_Your task_: Nothing in the records should differ when they are repeated. Restate them word for word.

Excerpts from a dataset

○ ○ ○

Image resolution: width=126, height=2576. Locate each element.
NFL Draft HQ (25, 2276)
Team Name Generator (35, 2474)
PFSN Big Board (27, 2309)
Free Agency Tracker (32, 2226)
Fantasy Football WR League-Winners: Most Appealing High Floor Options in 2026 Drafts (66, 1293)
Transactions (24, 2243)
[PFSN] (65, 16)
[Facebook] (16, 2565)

○ ○ ○

_Task output_:
Image resolution: width=126, height=2576. Locate each element.
NFL Draft HQ (25, 2276)
Team Name Generator (35, 2474)
PFSN Big Board (27, 2309)
Free Agency Tracker (32, 2226)
Fantasy Football WR League-Winners: Most Appealing High Floor Options in 2026 Drafts (66, 1293)
Transactions (24, 2243)
[PFSN] (65, 16)
[Facebook] (16, 2565)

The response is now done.